[Work request] Nothing should appear in the answer except the lines from the one containing "Task: Click the contacts" through the end of the listing, repeated exactly.

Data for processing section start

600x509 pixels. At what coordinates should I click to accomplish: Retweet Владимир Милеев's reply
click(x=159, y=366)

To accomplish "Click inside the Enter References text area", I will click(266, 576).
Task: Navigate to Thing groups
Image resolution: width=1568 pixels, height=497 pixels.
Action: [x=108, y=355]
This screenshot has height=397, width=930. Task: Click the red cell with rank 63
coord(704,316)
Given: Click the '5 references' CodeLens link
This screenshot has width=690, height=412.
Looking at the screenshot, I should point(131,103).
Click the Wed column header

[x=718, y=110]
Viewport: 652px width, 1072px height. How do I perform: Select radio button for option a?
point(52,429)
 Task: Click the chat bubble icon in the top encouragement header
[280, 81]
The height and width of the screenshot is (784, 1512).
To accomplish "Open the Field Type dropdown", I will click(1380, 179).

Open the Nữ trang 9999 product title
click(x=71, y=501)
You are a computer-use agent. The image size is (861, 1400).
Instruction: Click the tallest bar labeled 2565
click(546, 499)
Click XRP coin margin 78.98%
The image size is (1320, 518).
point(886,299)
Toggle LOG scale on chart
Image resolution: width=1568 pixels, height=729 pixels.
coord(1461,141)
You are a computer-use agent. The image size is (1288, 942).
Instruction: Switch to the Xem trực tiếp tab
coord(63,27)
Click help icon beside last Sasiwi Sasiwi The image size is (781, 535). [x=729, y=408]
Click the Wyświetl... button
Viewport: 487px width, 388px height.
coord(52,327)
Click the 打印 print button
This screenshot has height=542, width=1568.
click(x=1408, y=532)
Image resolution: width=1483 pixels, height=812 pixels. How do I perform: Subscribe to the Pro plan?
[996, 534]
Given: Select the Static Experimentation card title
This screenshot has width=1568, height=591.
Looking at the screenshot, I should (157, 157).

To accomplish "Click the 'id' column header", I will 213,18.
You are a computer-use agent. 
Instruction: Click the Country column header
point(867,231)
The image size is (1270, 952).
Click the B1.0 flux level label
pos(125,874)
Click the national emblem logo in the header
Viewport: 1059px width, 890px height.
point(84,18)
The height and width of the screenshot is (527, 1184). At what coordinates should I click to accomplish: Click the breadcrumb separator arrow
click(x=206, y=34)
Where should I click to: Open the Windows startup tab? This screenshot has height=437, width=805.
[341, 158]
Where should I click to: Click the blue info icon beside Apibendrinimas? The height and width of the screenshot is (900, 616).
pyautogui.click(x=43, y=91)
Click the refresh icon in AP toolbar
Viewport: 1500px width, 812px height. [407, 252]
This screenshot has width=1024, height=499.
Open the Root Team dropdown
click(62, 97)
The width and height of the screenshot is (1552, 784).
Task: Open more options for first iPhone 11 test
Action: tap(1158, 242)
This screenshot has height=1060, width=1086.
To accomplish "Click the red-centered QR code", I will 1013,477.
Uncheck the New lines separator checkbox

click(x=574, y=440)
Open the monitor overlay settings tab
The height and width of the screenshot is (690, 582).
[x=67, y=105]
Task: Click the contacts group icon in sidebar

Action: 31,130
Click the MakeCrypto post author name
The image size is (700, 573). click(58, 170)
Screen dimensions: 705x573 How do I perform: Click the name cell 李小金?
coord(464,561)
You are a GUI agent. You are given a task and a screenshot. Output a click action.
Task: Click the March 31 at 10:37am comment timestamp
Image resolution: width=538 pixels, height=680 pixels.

Data for processing section end

[Solved exercise]
Task: Click the contacts group icon in sidebar

Action: 31,130
Click the MakeCrypto post author name
The image size is (700, 573). click(58, 170)
Screen dimensions: 705x573 How do I perform: Click the name cell 李小金?
coord(464,561)
You are a GUI agent. You are given a task and a screenshot. Output a click action.
Task: Click the March 31 at 10:37am comment timestamp
Image resolution: width=538 pixels, height=680 pixels.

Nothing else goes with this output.